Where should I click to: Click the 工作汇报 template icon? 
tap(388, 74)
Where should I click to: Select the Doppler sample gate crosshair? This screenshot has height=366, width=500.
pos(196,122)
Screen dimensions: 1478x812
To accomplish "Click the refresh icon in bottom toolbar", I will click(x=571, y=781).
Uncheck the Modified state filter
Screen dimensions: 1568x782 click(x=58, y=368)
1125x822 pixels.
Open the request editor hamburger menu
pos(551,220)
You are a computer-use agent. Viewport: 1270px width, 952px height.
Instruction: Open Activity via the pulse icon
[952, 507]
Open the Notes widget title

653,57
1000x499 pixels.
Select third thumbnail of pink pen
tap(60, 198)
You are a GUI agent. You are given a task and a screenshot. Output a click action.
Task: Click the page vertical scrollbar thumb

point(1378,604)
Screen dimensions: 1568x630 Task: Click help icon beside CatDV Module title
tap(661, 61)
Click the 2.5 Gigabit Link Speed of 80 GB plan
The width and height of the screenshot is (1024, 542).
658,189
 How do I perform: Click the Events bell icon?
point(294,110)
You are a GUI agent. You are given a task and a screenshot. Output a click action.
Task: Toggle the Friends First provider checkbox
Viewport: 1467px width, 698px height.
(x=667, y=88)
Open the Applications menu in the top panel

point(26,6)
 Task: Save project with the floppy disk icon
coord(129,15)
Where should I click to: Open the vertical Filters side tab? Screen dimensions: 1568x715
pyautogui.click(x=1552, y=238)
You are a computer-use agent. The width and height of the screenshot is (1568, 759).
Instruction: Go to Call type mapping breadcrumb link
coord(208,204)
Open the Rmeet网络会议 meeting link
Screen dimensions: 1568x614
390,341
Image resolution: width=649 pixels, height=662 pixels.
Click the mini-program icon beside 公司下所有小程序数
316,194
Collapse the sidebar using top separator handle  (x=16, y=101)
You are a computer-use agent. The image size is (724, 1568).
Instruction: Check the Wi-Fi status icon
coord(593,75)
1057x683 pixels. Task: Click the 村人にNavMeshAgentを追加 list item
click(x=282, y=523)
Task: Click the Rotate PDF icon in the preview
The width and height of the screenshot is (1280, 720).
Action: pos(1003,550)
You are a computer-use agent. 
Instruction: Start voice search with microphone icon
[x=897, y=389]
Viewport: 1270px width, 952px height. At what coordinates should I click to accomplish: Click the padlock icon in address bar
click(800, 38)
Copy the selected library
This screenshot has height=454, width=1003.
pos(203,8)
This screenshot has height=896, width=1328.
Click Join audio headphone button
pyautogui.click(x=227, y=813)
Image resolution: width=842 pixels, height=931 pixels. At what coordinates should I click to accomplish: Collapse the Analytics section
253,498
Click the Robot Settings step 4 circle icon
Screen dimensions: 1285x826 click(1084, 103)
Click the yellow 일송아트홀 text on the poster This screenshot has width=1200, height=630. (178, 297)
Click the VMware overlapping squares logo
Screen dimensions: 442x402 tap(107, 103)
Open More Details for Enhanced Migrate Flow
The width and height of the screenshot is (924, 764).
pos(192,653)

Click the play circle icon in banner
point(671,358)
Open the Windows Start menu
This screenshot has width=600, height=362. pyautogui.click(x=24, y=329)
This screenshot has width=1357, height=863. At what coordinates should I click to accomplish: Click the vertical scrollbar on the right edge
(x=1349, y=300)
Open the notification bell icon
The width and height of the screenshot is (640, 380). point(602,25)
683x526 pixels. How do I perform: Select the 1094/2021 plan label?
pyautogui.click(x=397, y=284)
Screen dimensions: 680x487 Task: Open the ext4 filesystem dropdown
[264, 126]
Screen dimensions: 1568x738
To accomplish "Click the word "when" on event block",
———
▸ Work item
Lines from the first one above through the line containing "You are a computer-use agent. Viewport: 1270px" are to be retyped exactly, both included, and nothing more.

▸ Answer box
Where should I click to: Click the 工作汇报 template icon? 
tap(388, 74)
Where should I click to: Select the Doppler sample gate crosshair? This screenshot has height=366, width=500.
pos(196,122)
Screen dimensions: 1478x812
To accomplish "Click the refresh icon in bottom toolbar", I will click(x=571, y=781).
Uncheck the Modified state filter
Screen dimensions: 1568x782 click(x=58, y=368)
1125x822 pixels.
Open the request editor hamburger menu
pos(551,220)
You are a computer-use agent. Viewport: 1270px width, 952px height.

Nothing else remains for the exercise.